- Task statement
Set down each of the rows below word for word, leaving out the pictures.

- Task input
=======
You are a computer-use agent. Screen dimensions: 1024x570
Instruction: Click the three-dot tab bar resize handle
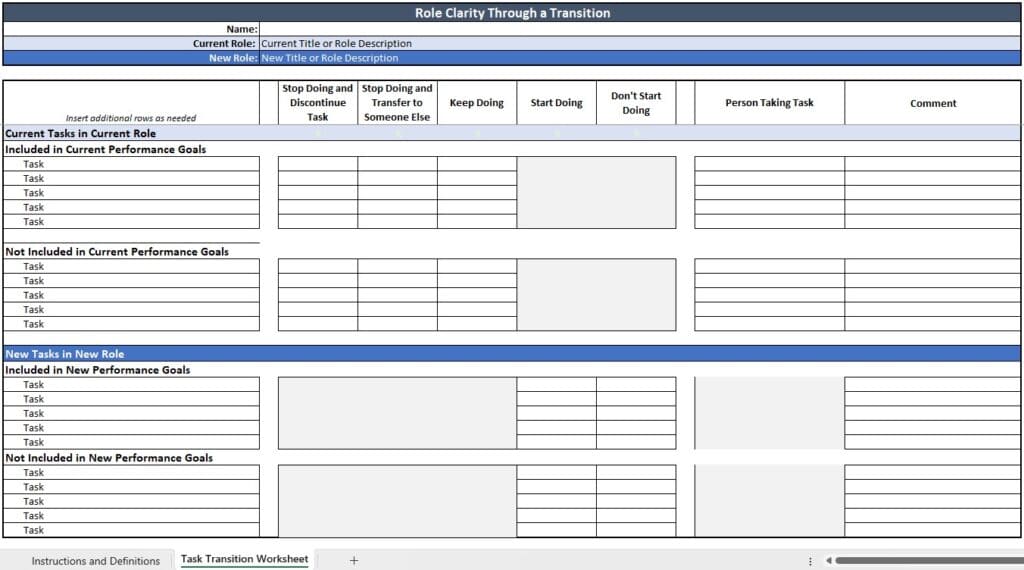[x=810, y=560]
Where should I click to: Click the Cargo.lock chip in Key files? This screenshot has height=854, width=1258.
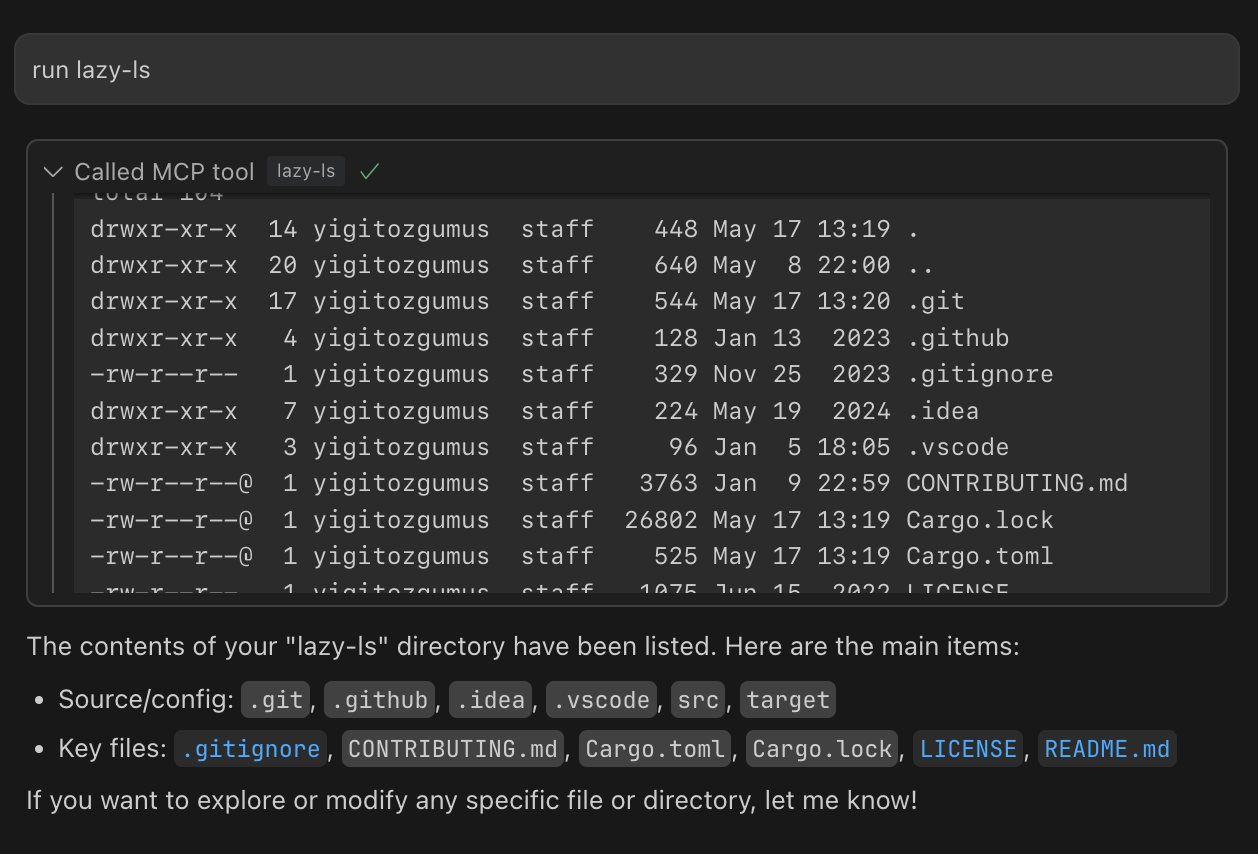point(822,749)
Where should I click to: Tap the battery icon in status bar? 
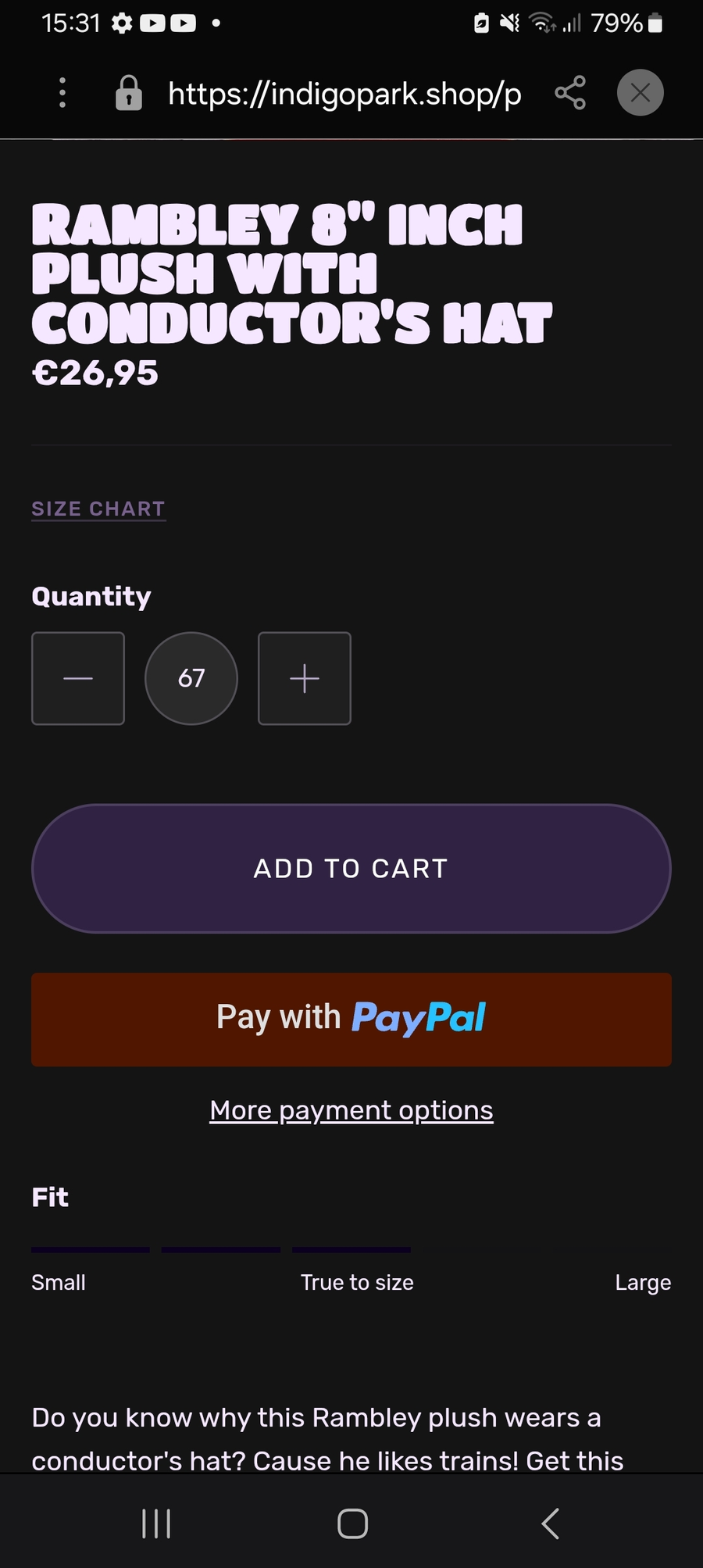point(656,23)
=======
- The completed task
You are a computer-use agent. Screen dimensions: 1024x570
Instruction: Click the three-dot tab bar resize handle
[x=810, y=560]
Where should I click to: Click the Cargo.lock chip in Key files? This screenshot has height=854, width=1258.
point(822,749)
Where should I click to: Tap the battery icon in status bar? 
point(656,23)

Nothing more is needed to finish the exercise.